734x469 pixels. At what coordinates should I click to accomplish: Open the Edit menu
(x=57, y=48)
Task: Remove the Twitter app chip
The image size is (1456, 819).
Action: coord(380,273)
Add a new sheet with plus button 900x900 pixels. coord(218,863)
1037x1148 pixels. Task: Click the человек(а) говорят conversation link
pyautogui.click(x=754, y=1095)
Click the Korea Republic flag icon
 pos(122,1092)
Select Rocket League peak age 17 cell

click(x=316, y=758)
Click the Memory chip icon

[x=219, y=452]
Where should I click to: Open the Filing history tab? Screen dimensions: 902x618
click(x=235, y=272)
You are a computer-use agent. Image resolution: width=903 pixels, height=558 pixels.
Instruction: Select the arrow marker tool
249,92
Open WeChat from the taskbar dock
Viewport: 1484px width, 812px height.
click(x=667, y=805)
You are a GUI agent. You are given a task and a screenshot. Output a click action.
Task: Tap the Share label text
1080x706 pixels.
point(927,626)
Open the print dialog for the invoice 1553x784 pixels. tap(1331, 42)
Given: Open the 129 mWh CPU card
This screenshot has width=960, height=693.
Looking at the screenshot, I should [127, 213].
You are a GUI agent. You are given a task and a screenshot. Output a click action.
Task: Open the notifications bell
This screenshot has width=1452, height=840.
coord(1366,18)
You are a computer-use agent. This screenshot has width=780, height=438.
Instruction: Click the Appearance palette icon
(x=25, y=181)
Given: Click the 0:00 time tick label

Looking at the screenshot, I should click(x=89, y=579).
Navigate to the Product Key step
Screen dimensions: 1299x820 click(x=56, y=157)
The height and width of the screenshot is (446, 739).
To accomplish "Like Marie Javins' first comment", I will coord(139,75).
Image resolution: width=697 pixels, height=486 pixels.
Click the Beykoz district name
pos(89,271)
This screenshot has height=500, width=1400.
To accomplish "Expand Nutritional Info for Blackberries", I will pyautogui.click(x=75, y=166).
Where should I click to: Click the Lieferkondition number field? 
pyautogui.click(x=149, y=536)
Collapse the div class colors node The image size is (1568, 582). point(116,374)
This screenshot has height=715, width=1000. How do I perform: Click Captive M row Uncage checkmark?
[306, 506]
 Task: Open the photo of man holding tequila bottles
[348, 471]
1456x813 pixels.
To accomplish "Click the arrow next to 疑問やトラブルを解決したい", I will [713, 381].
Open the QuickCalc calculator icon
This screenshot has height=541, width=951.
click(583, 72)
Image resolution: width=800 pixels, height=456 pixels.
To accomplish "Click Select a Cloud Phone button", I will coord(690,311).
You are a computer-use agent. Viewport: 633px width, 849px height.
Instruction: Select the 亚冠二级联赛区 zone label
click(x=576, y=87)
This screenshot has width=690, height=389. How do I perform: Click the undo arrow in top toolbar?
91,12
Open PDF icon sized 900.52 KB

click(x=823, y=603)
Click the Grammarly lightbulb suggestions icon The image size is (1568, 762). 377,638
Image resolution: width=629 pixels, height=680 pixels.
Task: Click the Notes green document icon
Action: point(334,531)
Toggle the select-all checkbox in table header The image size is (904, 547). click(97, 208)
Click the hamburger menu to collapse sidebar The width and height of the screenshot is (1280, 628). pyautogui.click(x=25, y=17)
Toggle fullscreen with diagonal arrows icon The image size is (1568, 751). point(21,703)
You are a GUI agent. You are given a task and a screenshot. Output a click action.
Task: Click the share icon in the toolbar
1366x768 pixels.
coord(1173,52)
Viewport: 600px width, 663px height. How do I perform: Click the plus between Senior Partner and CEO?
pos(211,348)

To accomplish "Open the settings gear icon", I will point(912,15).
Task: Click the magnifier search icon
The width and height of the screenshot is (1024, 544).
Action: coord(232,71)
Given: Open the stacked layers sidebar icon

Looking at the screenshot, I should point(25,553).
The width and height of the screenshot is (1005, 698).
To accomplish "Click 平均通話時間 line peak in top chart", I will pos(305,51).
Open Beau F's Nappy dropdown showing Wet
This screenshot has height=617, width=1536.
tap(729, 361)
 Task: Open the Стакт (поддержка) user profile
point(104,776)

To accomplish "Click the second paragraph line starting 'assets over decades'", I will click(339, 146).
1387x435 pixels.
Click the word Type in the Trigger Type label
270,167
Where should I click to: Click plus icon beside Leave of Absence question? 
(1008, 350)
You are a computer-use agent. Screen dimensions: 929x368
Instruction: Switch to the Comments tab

WHAT YOU SHOULD DO
Reproduce the lines from the one containing "You are a computer-use agent. Viewport: 633px" up to and including the one containing "click(x=823, y=603)", with "undo arrow" changed to "undo button" and nothing else altered.

WRITTEN SOLUTION
You are a computer-use agent. Viewport: 633px width, 849px height.
Instruction: Select the 亚冠二级联赛区 zone label
click(x=576, y=87)
This screenshot has width=690, height=389. How do I perform: Click the undo button in top toolbar?
91,12
Open PDF icon sized 900.52 KB

click(x=823, y=603)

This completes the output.